What this task involves ▸ Find each line below that includes "will", then copy it.

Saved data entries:
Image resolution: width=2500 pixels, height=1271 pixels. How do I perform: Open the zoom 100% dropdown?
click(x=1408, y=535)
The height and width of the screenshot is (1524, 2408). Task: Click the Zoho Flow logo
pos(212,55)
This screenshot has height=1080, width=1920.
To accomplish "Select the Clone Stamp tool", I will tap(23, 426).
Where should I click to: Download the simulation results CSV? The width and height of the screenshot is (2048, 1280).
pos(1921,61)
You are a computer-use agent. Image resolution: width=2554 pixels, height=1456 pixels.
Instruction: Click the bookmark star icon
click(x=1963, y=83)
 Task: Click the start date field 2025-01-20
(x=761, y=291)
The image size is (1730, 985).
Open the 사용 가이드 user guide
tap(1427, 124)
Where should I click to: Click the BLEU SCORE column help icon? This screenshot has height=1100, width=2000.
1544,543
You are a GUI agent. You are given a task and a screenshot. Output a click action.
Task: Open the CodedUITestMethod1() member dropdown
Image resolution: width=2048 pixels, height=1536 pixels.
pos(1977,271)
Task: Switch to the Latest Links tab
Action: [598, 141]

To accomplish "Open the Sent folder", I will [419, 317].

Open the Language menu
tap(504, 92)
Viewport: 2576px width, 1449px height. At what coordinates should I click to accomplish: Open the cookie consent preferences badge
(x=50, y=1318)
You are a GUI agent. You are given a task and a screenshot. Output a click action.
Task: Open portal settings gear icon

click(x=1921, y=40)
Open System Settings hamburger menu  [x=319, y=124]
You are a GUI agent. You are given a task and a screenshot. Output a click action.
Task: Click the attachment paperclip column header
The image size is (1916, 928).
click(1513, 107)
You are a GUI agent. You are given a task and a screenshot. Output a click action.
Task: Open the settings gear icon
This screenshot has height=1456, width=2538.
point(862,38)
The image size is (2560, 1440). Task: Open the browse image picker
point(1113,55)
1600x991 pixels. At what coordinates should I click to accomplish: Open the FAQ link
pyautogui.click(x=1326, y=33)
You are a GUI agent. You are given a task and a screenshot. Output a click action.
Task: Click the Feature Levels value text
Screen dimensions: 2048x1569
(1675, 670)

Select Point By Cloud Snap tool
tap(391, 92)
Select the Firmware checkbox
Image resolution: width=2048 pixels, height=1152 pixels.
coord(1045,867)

Solution to the problem ▸
To accomplish "Select the Clone Stamp tool", I will tap(23, 426).
To accomplish "Open the Sent folder", I will [419, 317].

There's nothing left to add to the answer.